If you don't want to add your user to the docker group, you can use sudo:

sudo docker ps
sudo docker run hello-world

But this is inconvenient and not recommended for regular use. The docker group approach is better.

Verifying the Fix

After fixing the issue, test Docker:

# List running containers
docker ps

# Run a test container
docker run hello-world

# Check system information
docker info

If these commands work without sudo and without errors, Docker is properly configured.

Security Considerations

Adding a user to the docker group gives them root-equivalent access to the system, because they can:

  • Mount any host directory into a container
  • Run containers with root privileges
  • Access any file on the host system through volume mounts
# Example of why docker group is powerful:
# This gives you a root shell on the host
docker run -v /:/host -it ubuntu chroot /host

Only add trusted users to the docker group. For production systems, consider:

  • Using Docker in rootless mode
  • Implementing proper authentication and authorization
  • Using tools like Docker Content Trust
  • Auditing Docker commands

Docker in Rootless Mode

For better security, run Docker without root privileges:

# Install rootless Docker
dockerd-rootless-setuptool.sh install

# Use it
systemctl --user start docker

In rootless mode, the socket is at a different location:

/run/user/<uid>/docker.sock

The client automatically uses this socket when configured for rootless mode.

Troubleshooting Checklist

Go through this checklist when encountering the error:

  1. Is Docker installed?

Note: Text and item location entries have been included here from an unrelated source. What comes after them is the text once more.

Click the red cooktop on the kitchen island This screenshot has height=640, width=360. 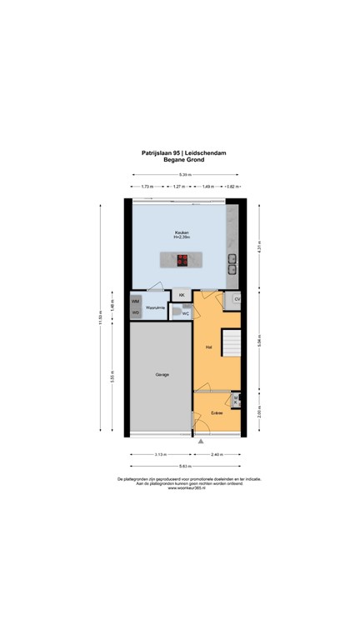click(182, 259)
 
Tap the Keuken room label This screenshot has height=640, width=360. click(181, 233)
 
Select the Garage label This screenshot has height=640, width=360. click(162, 374)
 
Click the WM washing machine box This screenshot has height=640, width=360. click(136, 300)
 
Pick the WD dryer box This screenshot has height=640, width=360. click(136, 312)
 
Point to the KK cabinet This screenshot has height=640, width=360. click(181, 295)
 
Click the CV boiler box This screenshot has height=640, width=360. click(237, 299)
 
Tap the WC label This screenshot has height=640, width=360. click(186, 313)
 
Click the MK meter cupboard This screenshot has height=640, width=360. click(236, 401)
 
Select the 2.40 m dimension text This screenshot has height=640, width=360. click(217, 454)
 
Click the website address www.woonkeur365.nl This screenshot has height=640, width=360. click(180, 488)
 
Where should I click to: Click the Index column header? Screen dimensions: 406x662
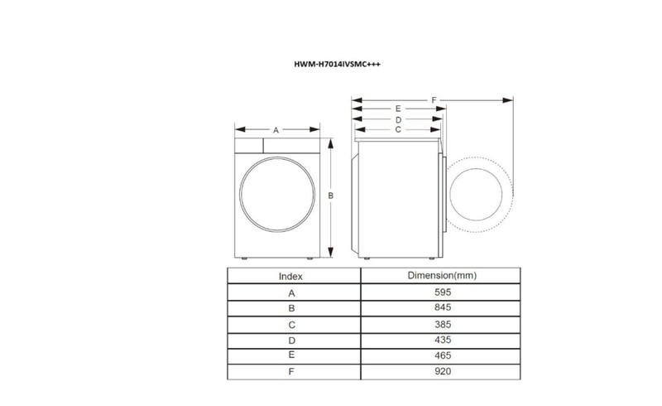pos(290,276)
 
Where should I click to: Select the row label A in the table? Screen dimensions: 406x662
pos(290,292)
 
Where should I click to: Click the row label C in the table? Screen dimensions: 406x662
pos(290,324)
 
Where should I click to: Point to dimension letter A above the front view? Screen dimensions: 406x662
pos(276,129)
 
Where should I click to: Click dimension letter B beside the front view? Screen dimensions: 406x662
pos(331,196)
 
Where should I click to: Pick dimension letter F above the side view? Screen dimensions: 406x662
pos(434,99)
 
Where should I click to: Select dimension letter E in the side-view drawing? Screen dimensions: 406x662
pos(398,109)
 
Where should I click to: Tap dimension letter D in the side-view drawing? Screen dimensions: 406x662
pos(398,119)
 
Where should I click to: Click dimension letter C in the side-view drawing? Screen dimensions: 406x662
pos(398,129)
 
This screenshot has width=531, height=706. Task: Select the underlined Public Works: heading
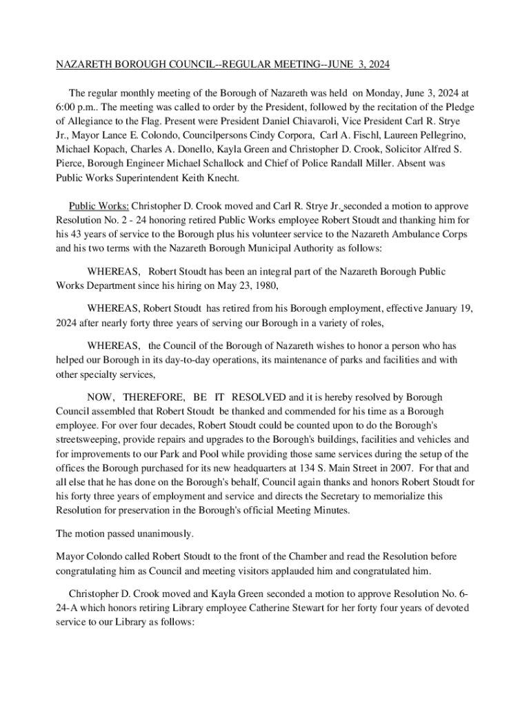[x=99, y=206]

Run docker --version
  2. Is the daemon running? Run sudo systemctl status docker (Linux) or check Docker Desktop (macOS/Windows)
  3. Does the socket exist? Run ls -l /var/run/docker.sock
  4. Is your user in the docker group? Run groups and look for docker
  5. Have you logged out and back in after adding to group?
  6. Are there errors in the Docker logs? Run sudo journalctl -u docker.service

When Docker Desktop Is the Issue

On macOS and Windows, Docker Desktop can have specific issues:

Not enough resources:

  • Docker Desktop Settings → Resources → Increase CPU/Memory/Disk

Networking issues:

  • Reset Docker Desktop to factory defaults
  • Check firewall/antivirus isn't blocking Docker

Update issues:

  • Uninstall completely and reinstall the latest version
  • Check Docker Desktop release notes for known issues

Practical Example: First-Time Setup

Here's a complete first-time setup on Ubuntu:

# Install Docker
curl -fsSL https://get.docker.com -o get-docker.sh
sudo sh get-docker.sh

# Start Docker service
sudo systemctl start docker
sudo systemctl enable docker

# Add your user to docker group
sudo usermod -aG docker $USER

# Log out and log back in, or use newgrp
newgrp docker

# Test Docker
docker run hello-world

If you see "Hello from Docker!" you're all set.

The "Cannot connect to the Docker daemon" error is usually either a stopped service or a permissions issue. Start the Docker service with systemctl start docker, add your user to the docker group with usermod -aG docker $USER, log out and back in, and you should be good to go. For Docker Desktop users, just make sure the application is running.